> **Challenges**:
- 1) For each statement (a), (b), and (c), say whether the SWE-bench issue supports it. Answer yes or no, and quote the exact deciding words from the issue: (a) SWE-bench tries three apply commands in a set order. (b) A failed apply means that only the first command failed. (c) The gold patch was written by hand, outside the data collection pipeline.
- 2) Reproduce the part of the SWE-bench issue that opens with the words containing "In SWE-bench, it" and closes with "a failed apply.".

> **Text shown**:
----

SWE-bench
SWE-bench copied to clipboard
Failed to apply patch to container
Describe the bug
When I was expanding the data, I often encountered cases where even the gold patch failed to apply.
In SWE-bench, it attempts the following three apply commands in order:
GIT_APPLY_CMDS = [
"git apply --verbose",
"git apply --verbose --reject",
"patch --batch --fuzz=5 -p1 -i",
]
A "failed apply" means that all three commands failed to apply the patch.
Is there some syntactic or formatting difference here? Could it be that patches from different time periods use different formats and therefore require different apply commands?
Steps/Code to Reproduce
Following the SWE-bench data collection pipeline, I used the gold patch for validation.
Expected Results
This gold patch was obtained using SWE-bench’s data collection pipeline. In theory, these patches are from merged code and should not result in a failed apply.
Actual Results
However, the following error occurred:
2025-04-20 12:11:30,583 - INFO - Failed to apply patch to container: git apply --verbose
2025-04-20 12:11:30,613 - INFO - Failed to apply patch to container: git apply --verbose --reject
2025-04-20 12:11:30,646 - INFO - Failed to apply patch to container: patch --batch --fuzz=5 -p1 -i
2025-04-20 12:11:30,646 - INFO - >>>>> Patch Apply Failed:
The next patch would delete the file Makefile,
which does not exist! Assuming -R.
patching file Makefile
patching file README.md
Reversed (or previously applied) patch detected! Assuming -R.
patching file README.rst
Reversed (or previously applied) patch detected! Assuming -R.
patching file build/lib/fbbotw/__init__.py
patching file build/lib/fbbotw/fbbotw.py
Reversed (or previously applied) patch detected! Assuming -R.

----

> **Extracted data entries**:
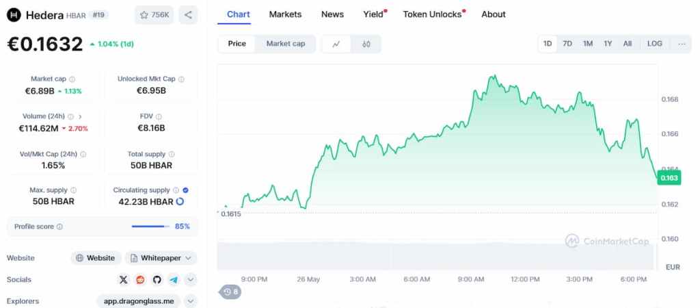Open the Hedera Website link
This screenshot has height=308, width=700.
click(x=96, y=258)
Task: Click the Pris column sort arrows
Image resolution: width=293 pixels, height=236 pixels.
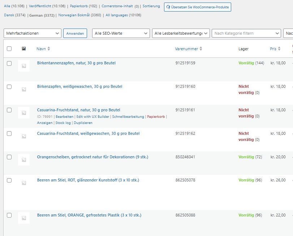Action: pyautogui.click(x=279, y=49)
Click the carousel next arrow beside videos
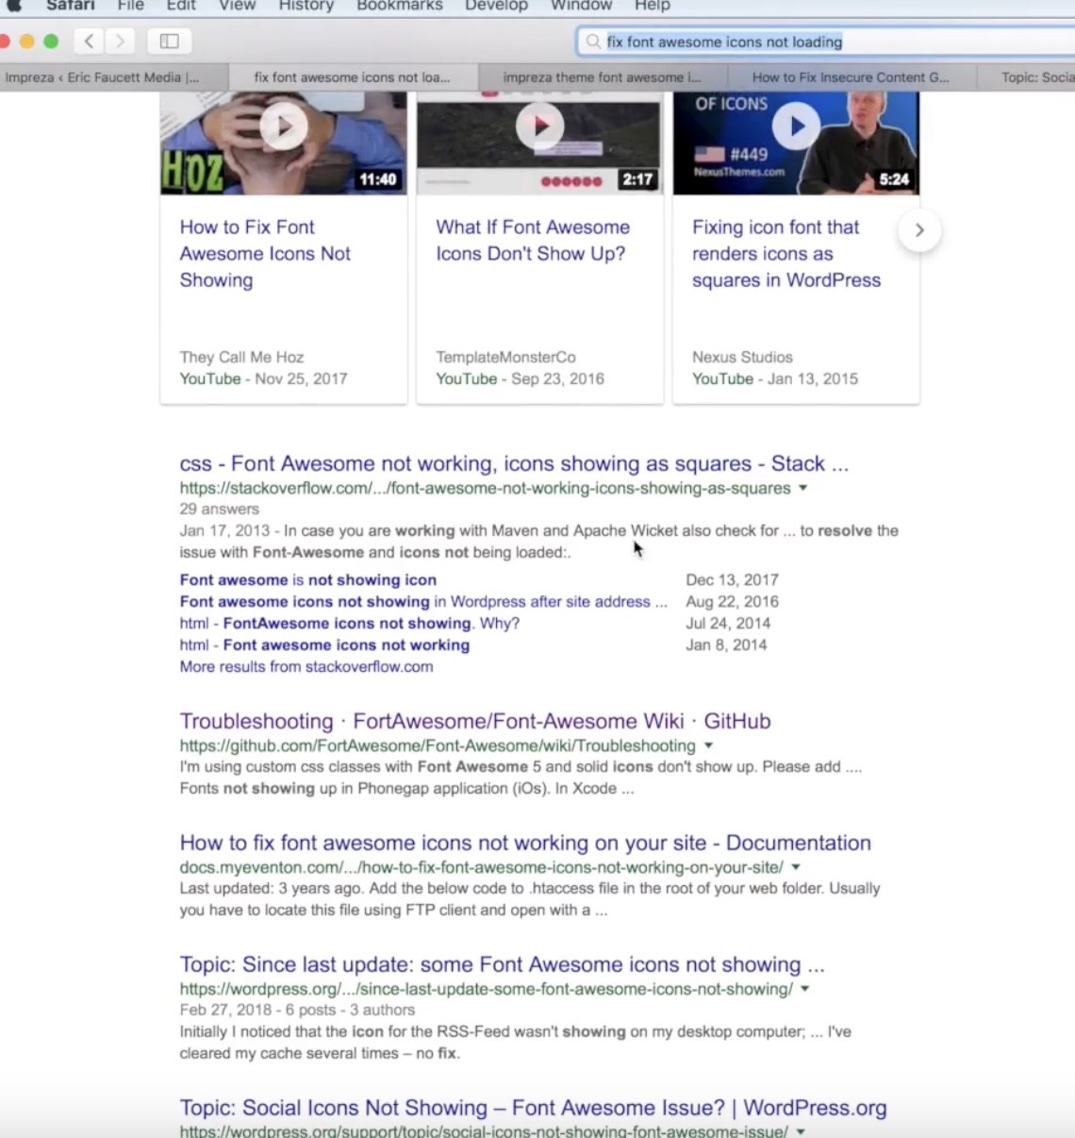 pos(918,229)
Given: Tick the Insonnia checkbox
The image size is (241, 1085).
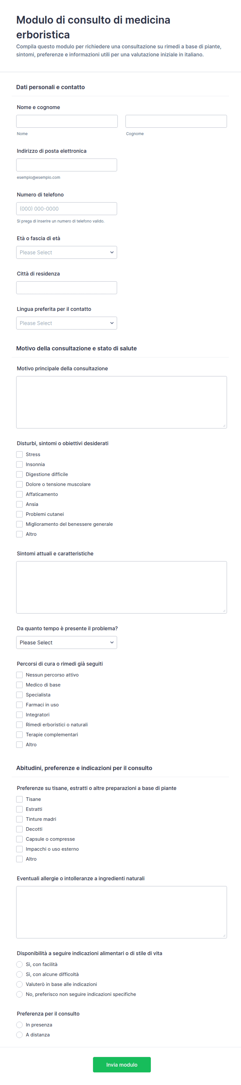Looking at the screenshot, I should (19, 465).
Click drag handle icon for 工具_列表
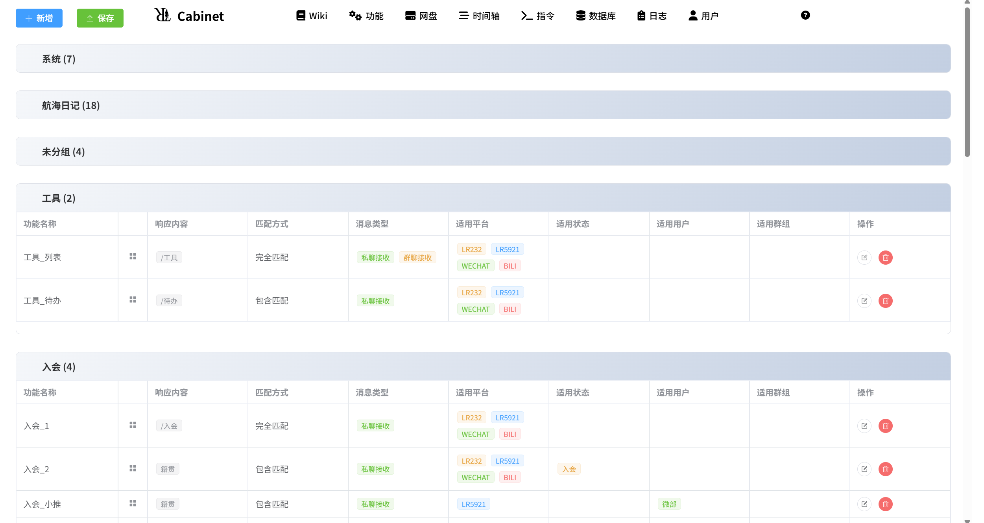Image resolution: width=984 pixels, height=523 pixels. point(133,256)
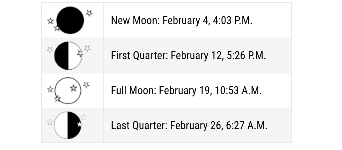Screen dimensions: 342x150
Task: Click the star to the right of Full Moon
Action: pos(86,85)
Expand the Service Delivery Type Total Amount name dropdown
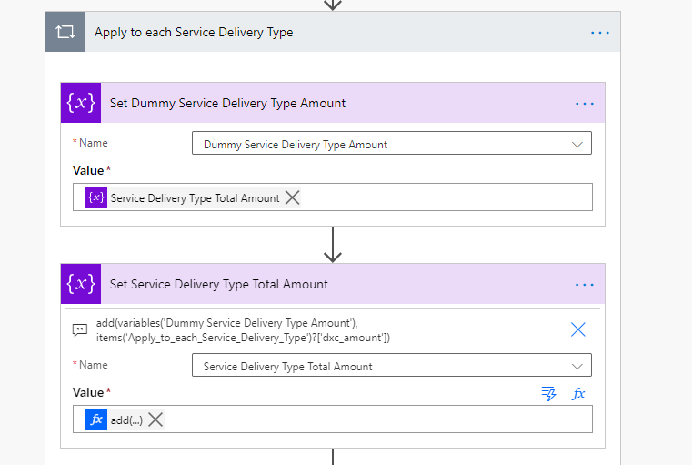Viewport: 692px width, 465px height. pos(577,366)
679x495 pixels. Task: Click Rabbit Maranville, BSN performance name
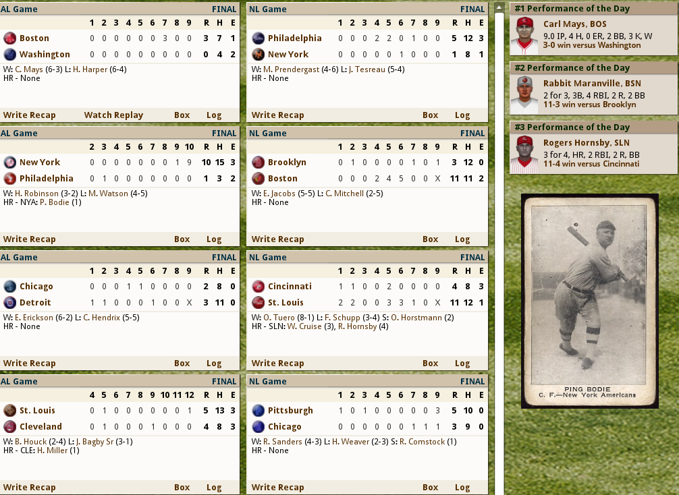tap(592, 84)
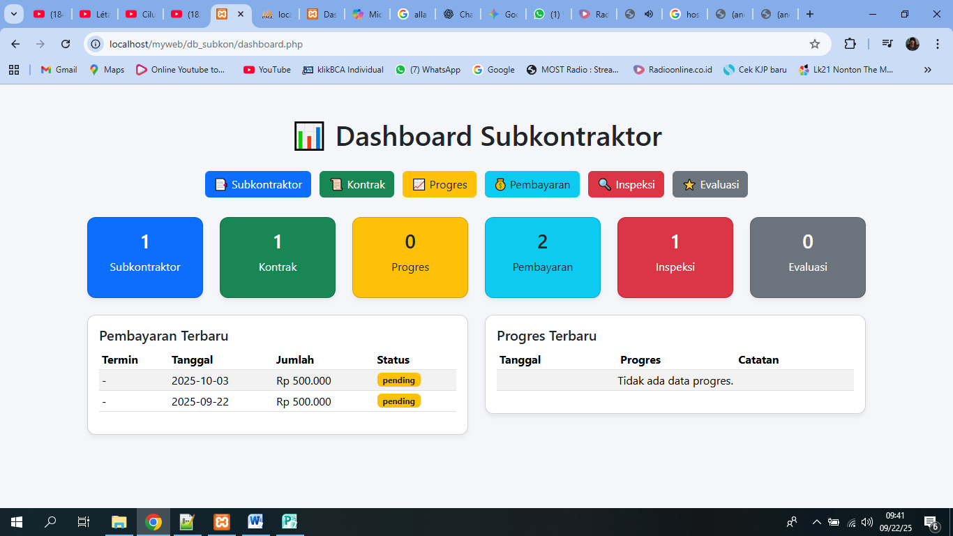Open the klikBCA Individual bookmark

(343, 70)
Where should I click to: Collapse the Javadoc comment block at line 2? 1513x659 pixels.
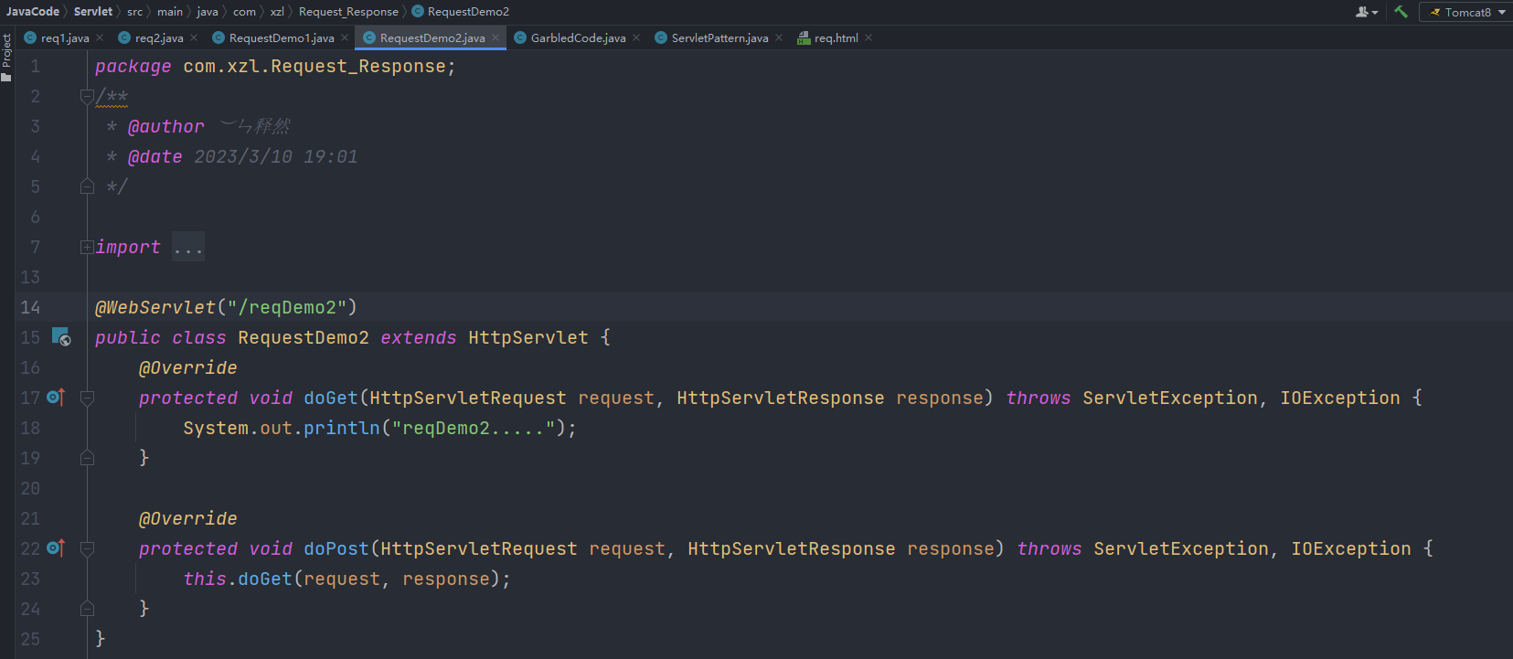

----

> **Set of answers**:
- 1)
(a) Yes: "In SWE-bench, it attempts the following three apply commands in order"
(b) No: "all three commands failed to apply the patch"
(c) No: "This gold patch was obtained using SWE-bench’s data collection pipeline."

- 2)
In SWE-bench, it attempts the following three apply commands in order:
GIT_APPLY_CMDS = [
"git apply --verbose",
"git apply --verbose --reject",
"patch --batch --fuzz=5 -p1 -i",
]
A "failed apply" means that all three commands failed to apply the patch.
Is there some syntactic or formatting difference here? Could it be that patches from different time periods use different formats and therefore require different apply commands?
Steps/Code to Reproduce
Following the SWE-bench data collection pipeline, I used the gold patch for validation.
Expected Results
This gold patch was obtained using SWE-bench’s data collection pipeline. In theory, these patches are from merged code and should not result in a failed apply.